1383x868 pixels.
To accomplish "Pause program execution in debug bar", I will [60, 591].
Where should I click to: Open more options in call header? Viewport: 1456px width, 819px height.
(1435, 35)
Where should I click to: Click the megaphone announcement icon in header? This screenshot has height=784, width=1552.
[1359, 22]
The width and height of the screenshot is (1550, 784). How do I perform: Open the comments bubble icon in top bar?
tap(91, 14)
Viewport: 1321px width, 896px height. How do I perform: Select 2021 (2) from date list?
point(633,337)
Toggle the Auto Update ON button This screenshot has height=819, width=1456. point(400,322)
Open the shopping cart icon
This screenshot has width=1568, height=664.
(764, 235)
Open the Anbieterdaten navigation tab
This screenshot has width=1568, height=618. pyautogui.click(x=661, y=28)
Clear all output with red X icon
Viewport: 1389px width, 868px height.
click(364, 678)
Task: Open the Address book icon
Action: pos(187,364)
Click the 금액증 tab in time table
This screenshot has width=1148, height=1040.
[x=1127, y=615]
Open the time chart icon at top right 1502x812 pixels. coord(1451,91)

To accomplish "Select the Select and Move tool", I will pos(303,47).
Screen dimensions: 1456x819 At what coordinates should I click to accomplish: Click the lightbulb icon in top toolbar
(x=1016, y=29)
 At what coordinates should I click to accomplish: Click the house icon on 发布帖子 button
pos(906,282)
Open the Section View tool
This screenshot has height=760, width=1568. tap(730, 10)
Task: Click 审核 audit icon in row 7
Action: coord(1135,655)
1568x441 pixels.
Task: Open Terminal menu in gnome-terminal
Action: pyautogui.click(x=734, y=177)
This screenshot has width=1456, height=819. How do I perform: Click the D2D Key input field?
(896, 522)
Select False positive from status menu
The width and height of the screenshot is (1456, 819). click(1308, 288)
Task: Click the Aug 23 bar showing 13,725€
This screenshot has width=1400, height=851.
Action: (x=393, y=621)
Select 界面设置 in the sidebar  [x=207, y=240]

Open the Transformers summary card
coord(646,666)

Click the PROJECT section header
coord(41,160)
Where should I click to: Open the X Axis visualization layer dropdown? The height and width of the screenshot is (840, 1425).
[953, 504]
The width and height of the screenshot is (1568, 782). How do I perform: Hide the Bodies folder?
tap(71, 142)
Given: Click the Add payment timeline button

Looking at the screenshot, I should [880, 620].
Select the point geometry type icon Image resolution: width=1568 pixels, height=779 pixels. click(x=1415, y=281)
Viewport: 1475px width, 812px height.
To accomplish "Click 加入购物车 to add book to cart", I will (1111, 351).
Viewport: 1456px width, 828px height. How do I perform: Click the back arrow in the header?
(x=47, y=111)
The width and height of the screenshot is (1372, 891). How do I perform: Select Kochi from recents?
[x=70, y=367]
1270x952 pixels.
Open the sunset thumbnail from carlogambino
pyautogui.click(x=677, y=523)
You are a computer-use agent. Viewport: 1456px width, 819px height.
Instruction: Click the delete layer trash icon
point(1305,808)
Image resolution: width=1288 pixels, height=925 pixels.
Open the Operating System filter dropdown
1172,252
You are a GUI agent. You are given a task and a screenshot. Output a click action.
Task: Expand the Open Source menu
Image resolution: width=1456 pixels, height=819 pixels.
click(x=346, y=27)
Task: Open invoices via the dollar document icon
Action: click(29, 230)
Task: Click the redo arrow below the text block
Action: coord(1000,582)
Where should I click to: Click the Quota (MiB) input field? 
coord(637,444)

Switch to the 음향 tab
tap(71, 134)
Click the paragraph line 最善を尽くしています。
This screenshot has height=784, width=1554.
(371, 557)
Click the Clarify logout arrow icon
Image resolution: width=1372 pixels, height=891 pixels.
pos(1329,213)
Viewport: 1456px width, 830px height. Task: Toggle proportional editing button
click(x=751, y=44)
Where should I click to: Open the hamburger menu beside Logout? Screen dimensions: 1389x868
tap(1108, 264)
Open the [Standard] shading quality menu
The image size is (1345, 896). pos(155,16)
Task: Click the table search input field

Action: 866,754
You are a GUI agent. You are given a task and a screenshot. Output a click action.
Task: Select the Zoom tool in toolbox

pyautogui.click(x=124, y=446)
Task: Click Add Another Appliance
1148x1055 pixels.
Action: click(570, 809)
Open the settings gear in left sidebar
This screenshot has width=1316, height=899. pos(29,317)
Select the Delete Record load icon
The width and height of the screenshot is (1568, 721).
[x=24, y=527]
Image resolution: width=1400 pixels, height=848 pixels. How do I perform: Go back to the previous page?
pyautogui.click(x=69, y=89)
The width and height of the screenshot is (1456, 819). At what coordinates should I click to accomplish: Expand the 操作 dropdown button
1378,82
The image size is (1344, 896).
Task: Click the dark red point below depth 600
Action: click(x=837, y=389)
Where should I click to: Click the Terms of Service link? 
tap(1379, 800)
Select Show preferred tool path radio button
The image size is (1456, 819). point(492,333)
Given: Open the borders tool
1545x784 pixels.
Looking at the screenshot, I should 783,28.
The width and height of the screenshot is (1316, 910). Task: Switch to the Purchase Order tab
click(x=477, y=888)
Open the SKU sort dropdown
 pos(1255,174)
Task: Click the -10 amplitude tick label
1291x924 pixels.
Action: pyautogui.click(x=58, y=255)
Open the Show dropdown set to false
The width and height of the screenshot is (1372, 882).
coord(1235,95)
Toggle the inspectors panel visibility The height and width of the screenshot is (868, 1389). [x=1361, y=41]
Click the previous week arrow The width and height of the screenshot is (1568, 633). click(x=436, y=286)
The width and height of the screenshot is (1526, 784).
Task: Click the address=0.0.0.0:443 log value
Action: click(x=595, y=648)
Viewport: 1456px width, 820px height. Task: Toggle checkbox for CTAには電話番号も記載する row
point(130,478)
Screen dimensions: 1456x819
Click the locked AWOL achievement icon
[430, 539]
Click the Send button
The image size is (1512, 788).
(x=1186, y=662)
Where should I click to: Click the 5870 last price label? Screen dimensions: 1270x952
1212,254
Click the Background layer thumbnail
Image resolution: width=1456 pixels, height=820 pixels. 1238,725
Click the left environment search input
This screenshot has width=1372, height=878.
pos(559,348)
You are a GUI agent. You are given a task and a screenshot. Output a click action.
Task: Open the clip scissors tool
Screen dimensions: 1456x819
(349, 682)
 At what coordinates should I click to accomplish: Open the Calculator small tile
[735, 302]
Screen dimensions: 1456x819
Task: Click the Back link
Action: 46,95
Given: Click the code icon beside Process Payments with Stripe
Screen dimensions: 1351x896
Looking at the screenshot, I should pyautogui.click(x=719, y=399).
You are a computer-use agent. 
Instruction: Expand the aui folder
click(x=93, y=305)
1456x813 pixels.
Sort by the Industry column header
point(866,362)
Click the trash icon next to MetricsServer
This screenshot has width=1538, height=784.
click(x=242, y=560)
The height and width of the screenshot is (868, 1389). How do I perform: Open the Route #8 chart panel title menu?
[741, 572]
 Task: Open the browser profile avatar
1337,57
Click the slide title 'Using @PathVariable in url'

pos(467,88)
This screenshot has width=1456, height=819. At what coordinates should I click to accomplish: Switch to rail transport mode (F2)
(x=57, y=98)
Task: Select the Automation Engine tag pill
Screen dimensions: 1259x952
::::::::::
◆ **Work instructions**: Please give only the number of lines in the listing that hold the word "computer".

◆ **Response**: 2